(Pixel coordinate grounding data)
= Beginning of Section =
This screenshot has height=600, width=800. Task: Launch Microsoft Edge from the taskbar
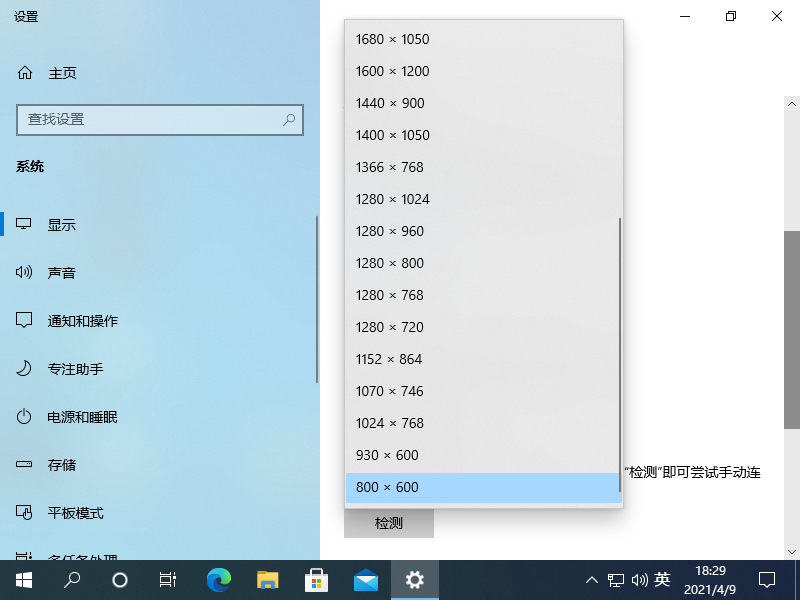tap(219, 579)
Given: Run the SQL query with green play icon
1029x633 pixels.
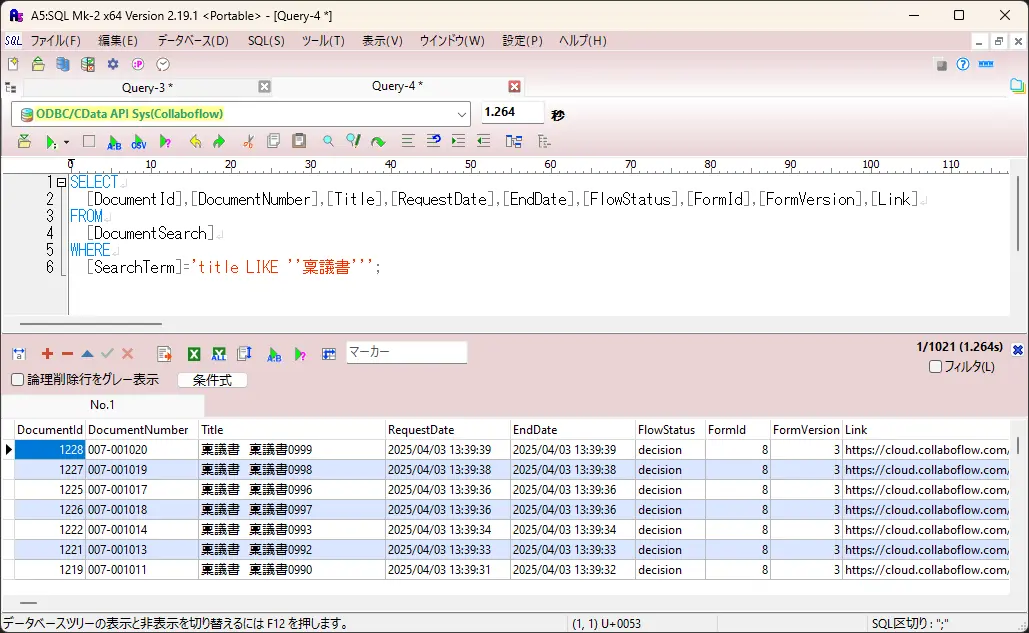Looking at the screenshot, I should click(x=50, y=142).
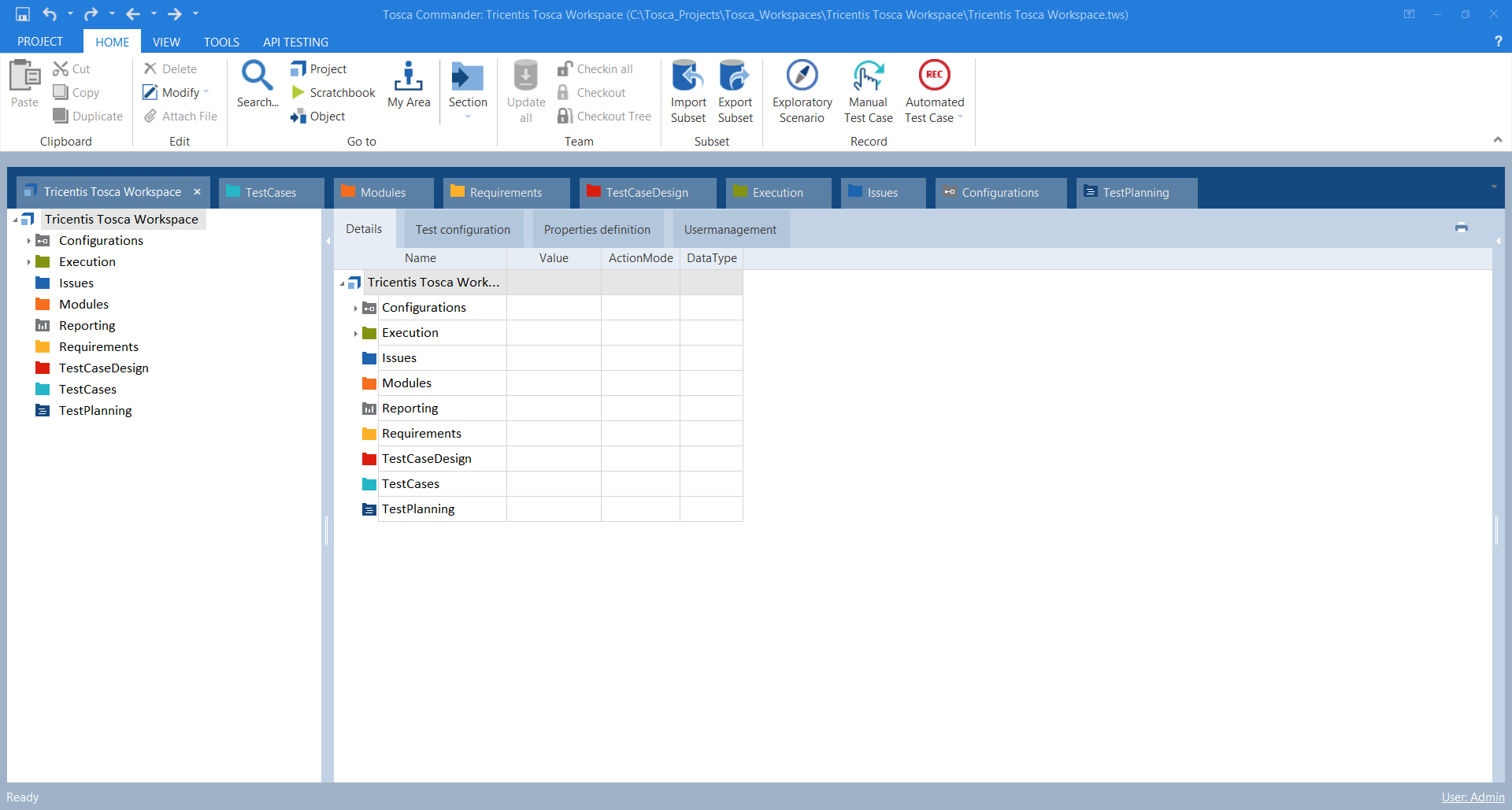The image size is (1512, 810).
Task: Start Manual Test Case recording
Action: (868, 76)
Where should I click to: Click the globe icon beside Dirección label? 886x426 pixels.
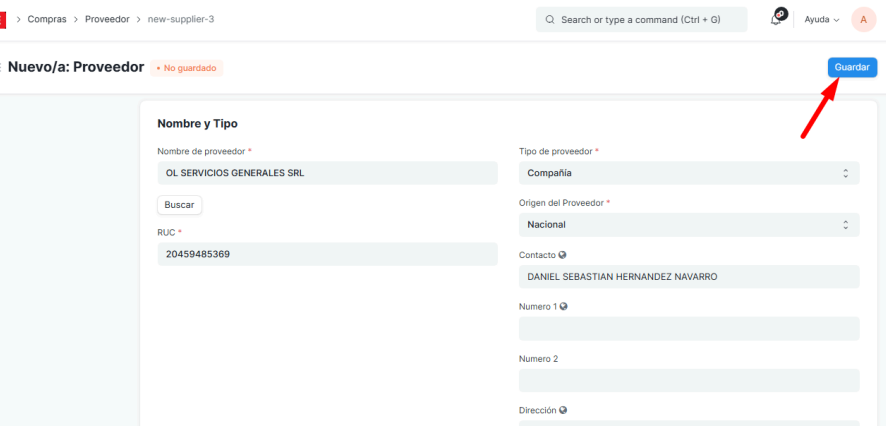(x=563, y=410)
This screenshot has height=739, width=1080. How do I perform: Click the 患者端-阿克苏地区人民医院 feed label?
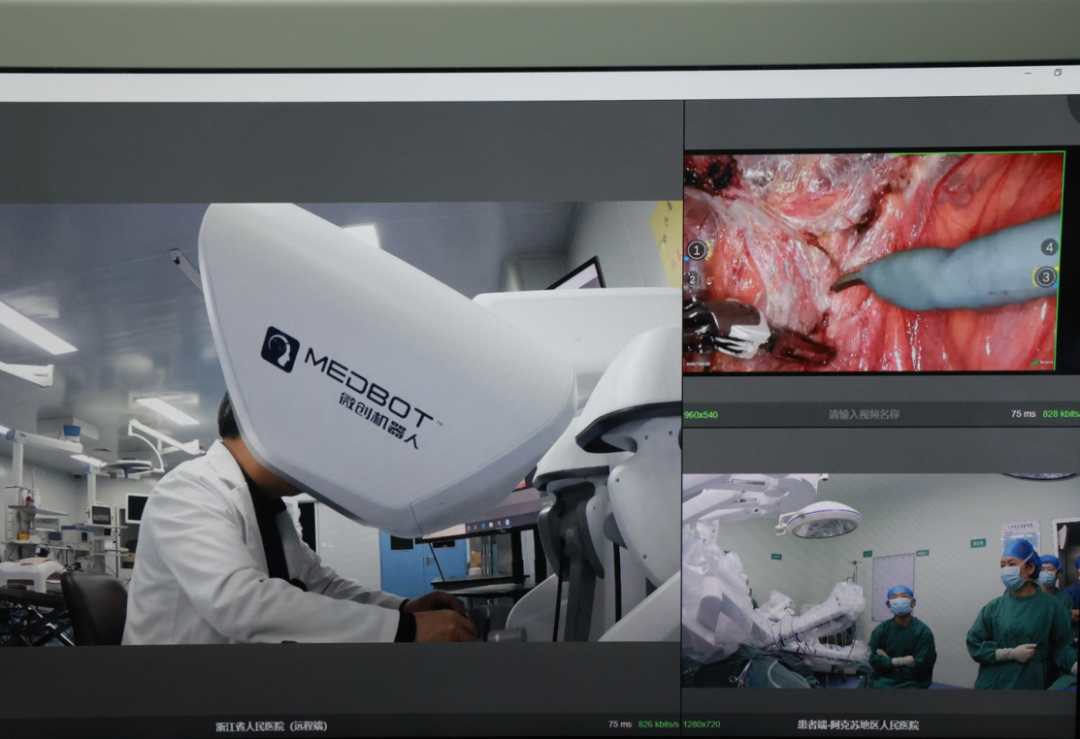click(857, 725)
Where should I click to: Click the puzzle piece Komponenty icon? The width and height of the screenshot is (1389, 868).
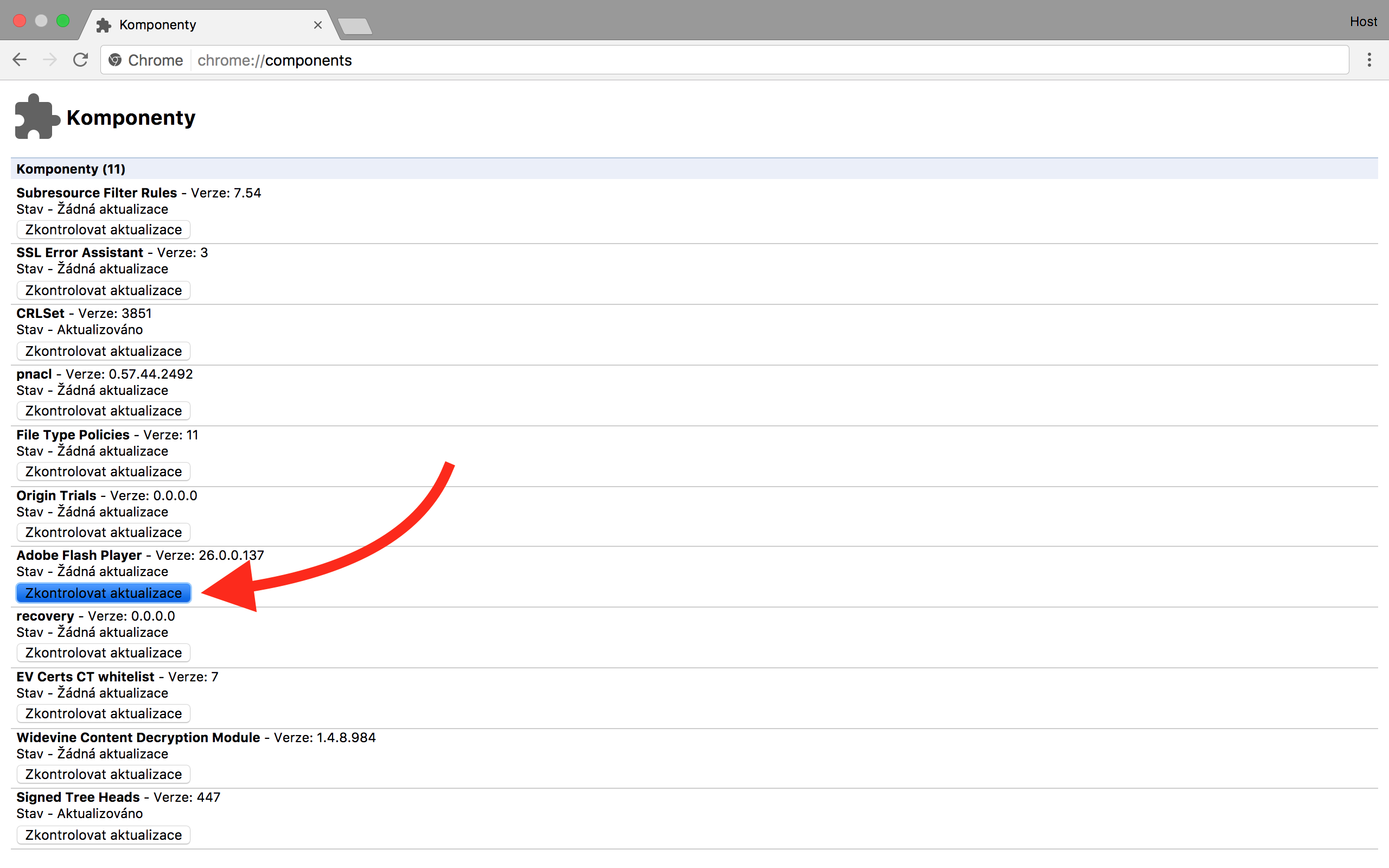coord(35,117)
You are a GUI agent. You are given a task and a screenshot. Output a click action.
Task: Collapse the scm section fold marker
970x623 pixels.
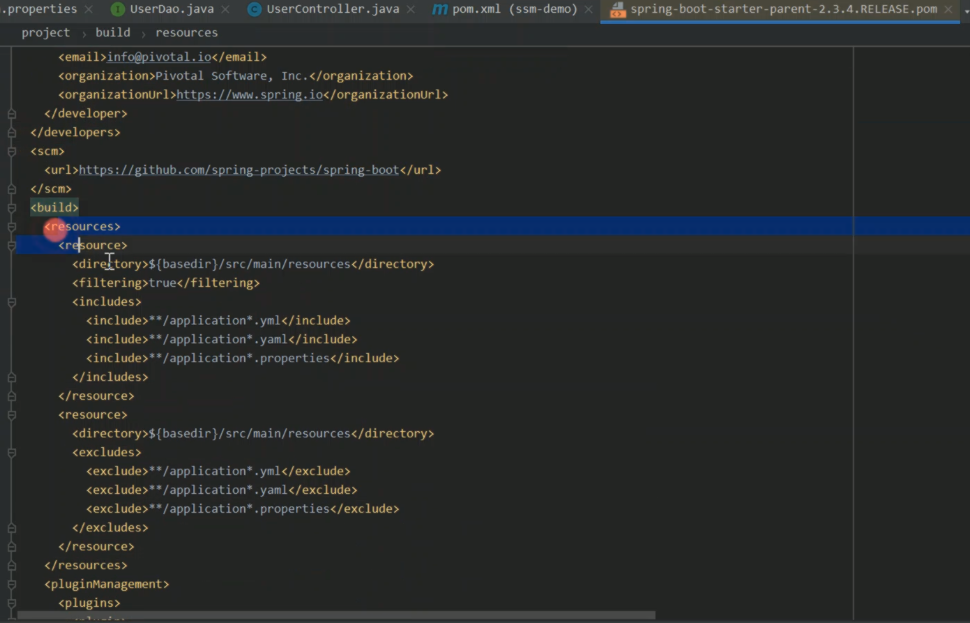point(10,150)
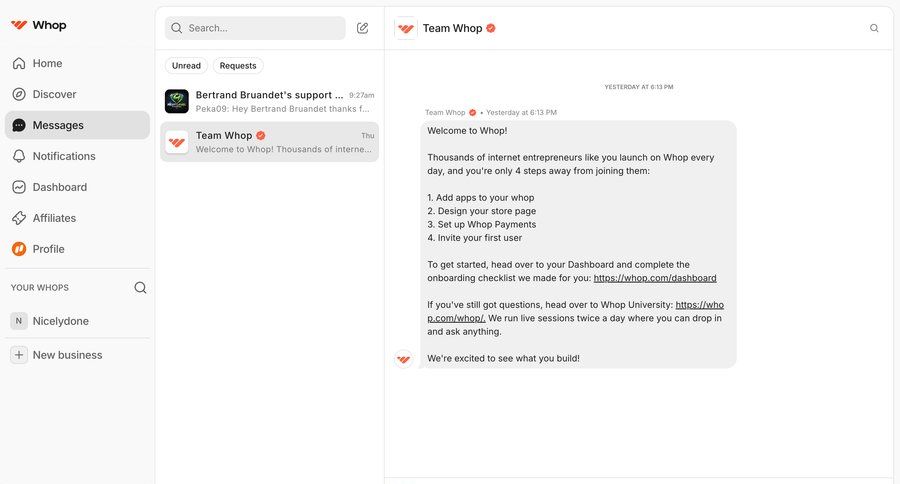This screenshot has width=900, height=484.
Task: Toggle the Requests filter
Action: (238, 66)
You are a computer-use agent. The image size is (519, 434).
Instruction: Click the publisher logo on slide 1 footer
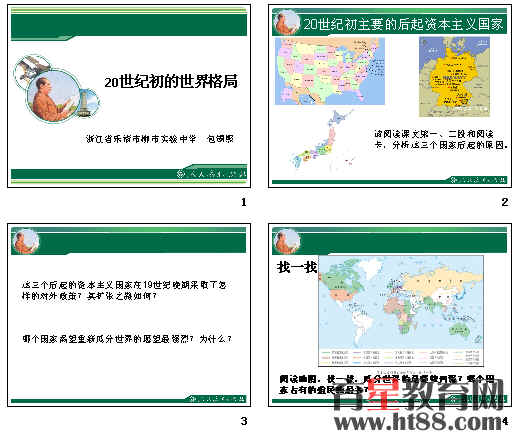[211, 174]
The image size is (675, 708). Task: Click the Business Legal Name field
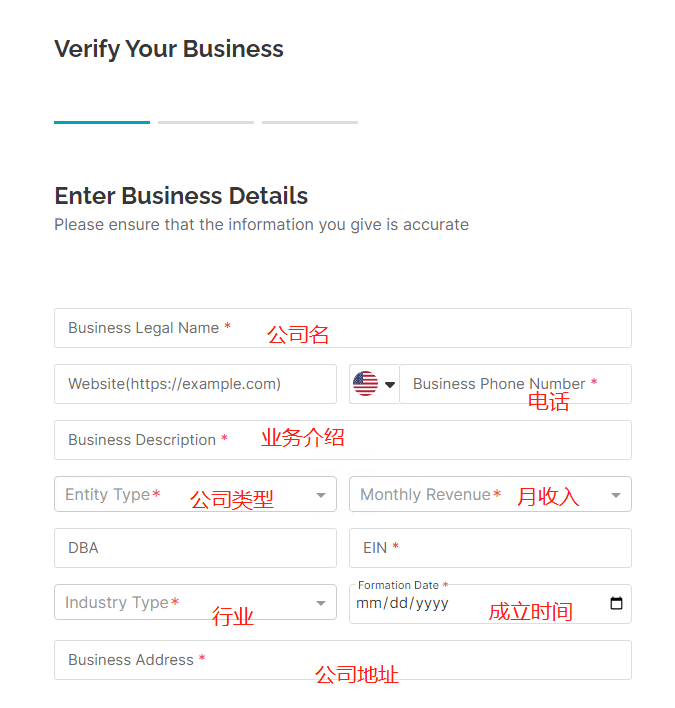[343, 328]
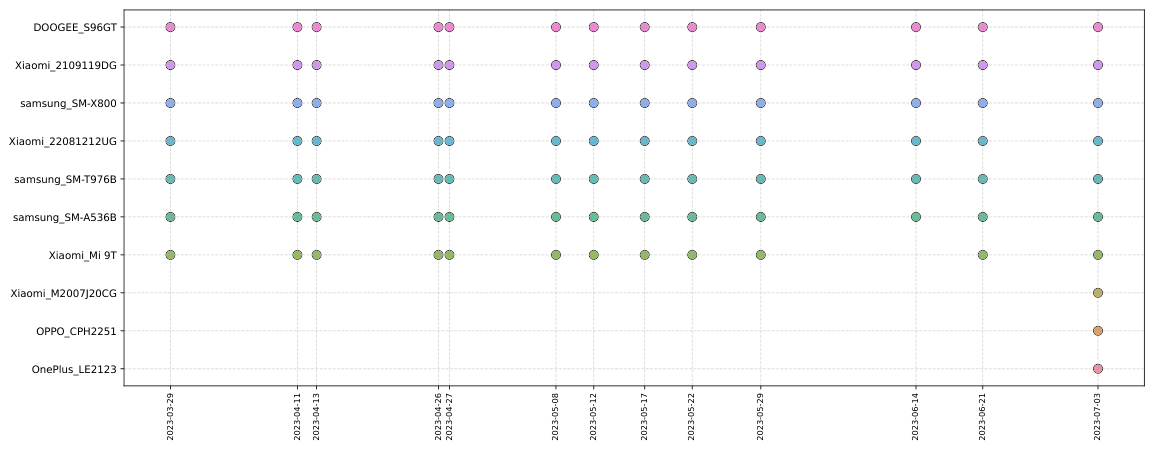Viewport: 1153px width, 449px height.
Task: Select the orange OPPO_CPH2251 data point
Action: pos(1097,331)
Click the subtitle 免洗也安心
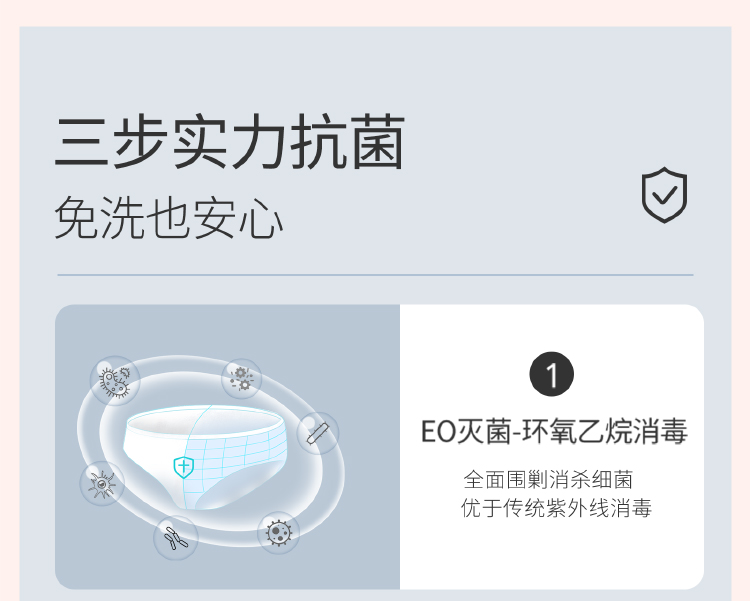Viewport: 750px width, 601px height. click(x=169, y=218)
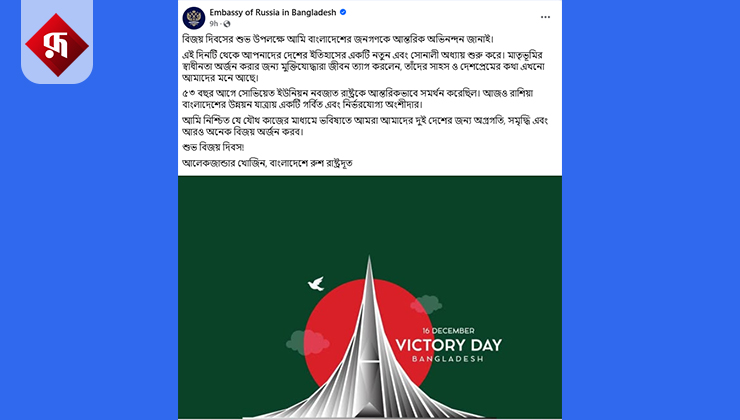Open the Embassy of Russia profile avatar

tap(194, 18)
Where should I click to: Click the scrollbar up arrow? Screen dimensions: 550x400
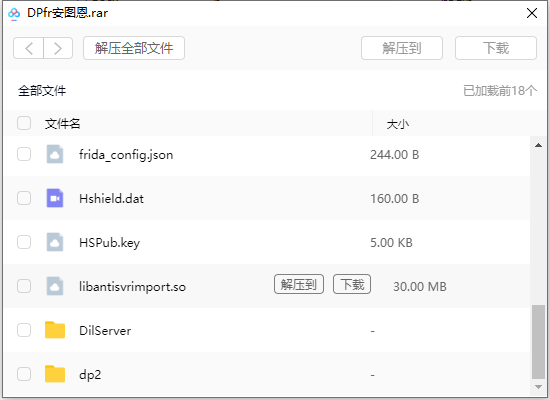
= End of Section =
• _TASK DIRECTIONS_
Leave the pictures aside and give every entry above again word for word.

• _WRITTEN RESPONSE_
This screenshot has height=600, width=800. Task: Launch Microsoft Edge from the taskbar
tap(219, 579)
Given: Run the SQL query with green play icon
1029x633 pixels.
Looking at the screenshot, I should click(x=50, y=142).
The image size is (1512, 810).
Task: Start Manual Test Case recording
Action: (868, 76)
Where should I click to: Click the globe icon beside Dirección label? 886x426 pixels.
(x=563, y=410)
This screenshot has height=739, width=1080. How do I perform: Click the 患者端-阿克苏地区人民医院 feed label?
click(857, 725)
Where should I click to: Click the puzzle piece Komponenty icon? The width and height of the screenshot is (1389, 868).
coord(35,117)
You are a GUI agent. You are given a task and a screenshot. Output a click action.
Task: Collapse the scm section fold marker
970x623 pixels.
point(10,150)
This screenshot has width=900, height=484.
Task: Toggle the Requests filter
Action: (238, 66)
You are a computer-use agent. The image size is (519, 434).
Instruction: Click the publisher logo on slide 1 footer
[211, 174]
The image size is (675, 708). Task: Click the Business Legal Name field
[343, 328]
Viewport: 1153px width, 449px height.
Task: Select the orange OPPO_CPH2251 data point
Action: pos(1097,331)
Click the subtitle 免洗也安心
Viewport: 750px width, 601px height. click(x=169, y=218)
Open the Embassy of Russia profile avatar

tap(194, 18)
Where should I click to: Click the scrollbar up arrow? Screen dimensions: 550x400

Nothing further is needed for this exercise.